14. Il ressort des pièces du dossier que le terrain d’assiette du projet est un terrain naturel de 1 721 m², sur lequel se situent quelques arbres. Si les requérants font valoir que ce terrain abrite des tourterelles, espèce classée comme vulnérable, la seule photo produite, qui, au demeurant, ne permet pas d’identifier l’oiseau en question, ne suffit pas à établir que cette espèce niche sur ce terrain. Ils font également valoir que ce terrain est une zone humide, dès lors que s’y trouvent des lysimaques, des carex et de salicaires, plantes hygrophiles. Cependant, aucun des éléments produits n’atteste de la présence de ces variétés de plantes sur le terrain d’assiette. Dès lors, malgré l’imperméabilisation qu’impliquera la réalisation du projet en litige, celui-ci n’apparaît pas susceptible d’avoir des incidences notables sur l’environnement. Dans ces conditions, les requérants ne sont pas fondés à soutenir que le projet autorisé aurait dû être soumis à un examen au cas par cas en raison de ses incidences sur l’environnement.

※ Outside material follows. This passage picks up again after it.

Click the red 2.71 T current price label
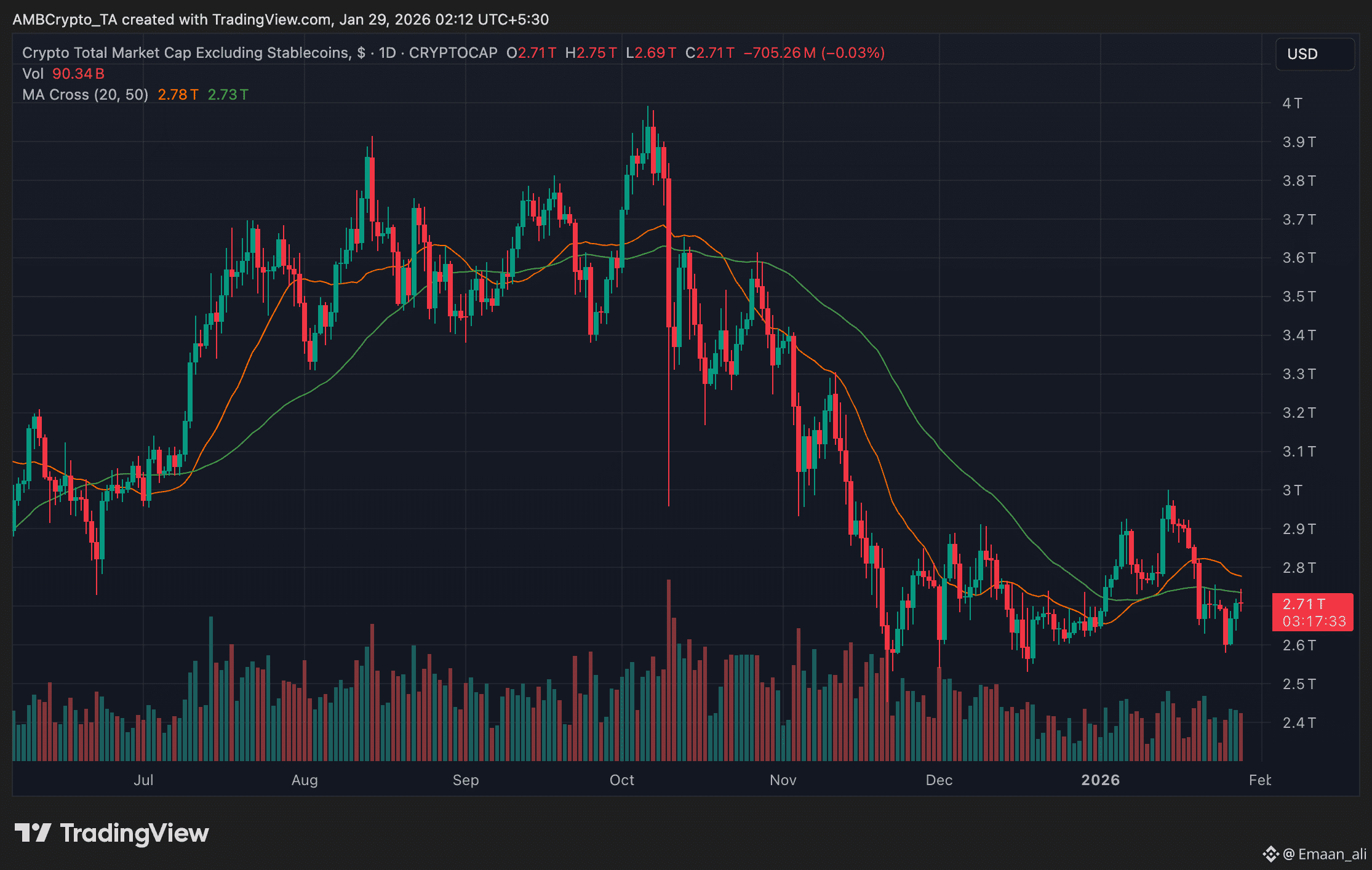 (x=1304, y=604)
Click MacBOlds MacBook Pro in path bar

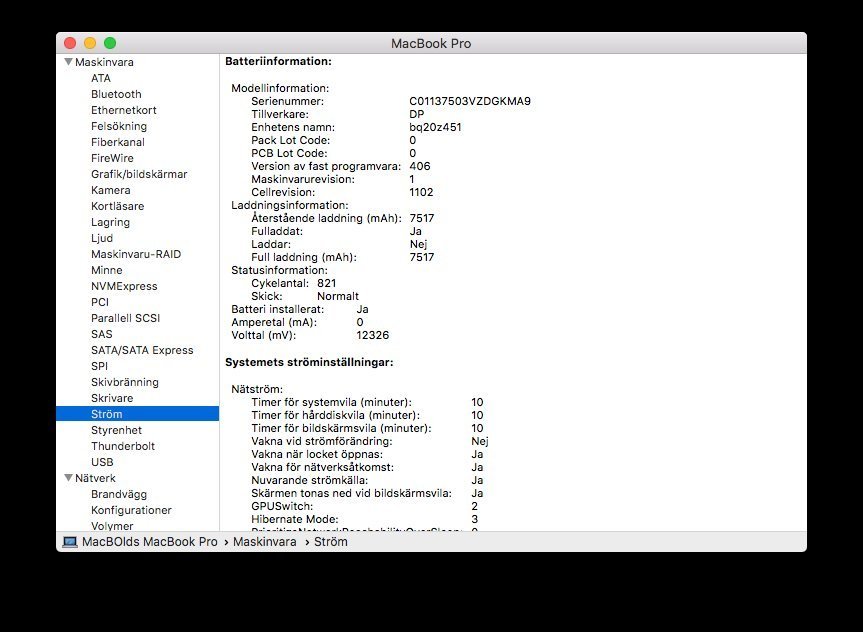pyautogui.click(x=149, y=542)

15. Il résulte de tout ce qui précède que les conclusions à fin d’annulation de l’arrêté du 11 octobre 2022 doivent être rejetées, sans qu’il soit besoin de statuer sur les fins de non-recevoir opposées en défense.
Sur les frais liés au litige :
16. Les dispositions de l’article L. 761-1 du code de justice administrative font obstacle à ce que soit mise à la charge de la commune de Berck-sur-Mer et de la société Sofim Promotion, qui ne sont pas les parties perdantes dans la présente instance, la somme que les requérants demandent au titre des frais exposés et non compris dans les dépens. Il y a lieu, en revanche, de faire application de ces dispositions et de mettre à la charge de M. D et Mme E une somme de 1 000 euros à verser, d’une part, à la société Sofim Promotion et, d’autre part, à la commune de Berck-sur-Mer au titre des frais exposés par elles et non compris dans les dépens.
D E C I D E :
Article 1er : La requête de M. D et Mme E est rejetée.
Article 2 : M. D et Mme E verseront solidairement à la société Sofim Promotion une somme de 1 000 euros au titre de l’article L. 761-1 du code de justice administrative.
Article 3 : M. D et Mme E verseront solidairement à la commune de Berck-sur-Mer une somme de 1 000 euros au titre de l’article L. 761-1 du code de justice administrative.
Article 4 : Le présent jugement sera notifié à M. F D, à Mme B E, à la commune de Berck-sur-Mer et à la société Sofim Promotion.
Délibéré après l’audience du 25 mars 2025, à laquelle siégeaient :
Mme Leguin, présidente,
Mme Piou, première conseillère,
M. Boileau, conseiller.
Rendu public par mise à disposition au greffe le 29 avril 2025.
Le rapporteur,
signé
C. Boileau
La présidente,
signé
A-M. Leguin La greffière,
signé
S. Sing
La République mande et ordonne au préfet du Pas-de-Calais en ce qui le concerne ou à tous commissaires de justice à ce requis en ce qui concerne les voies de droit commun contre les parties privées, de pourvoir à l’exécution de la présente décision.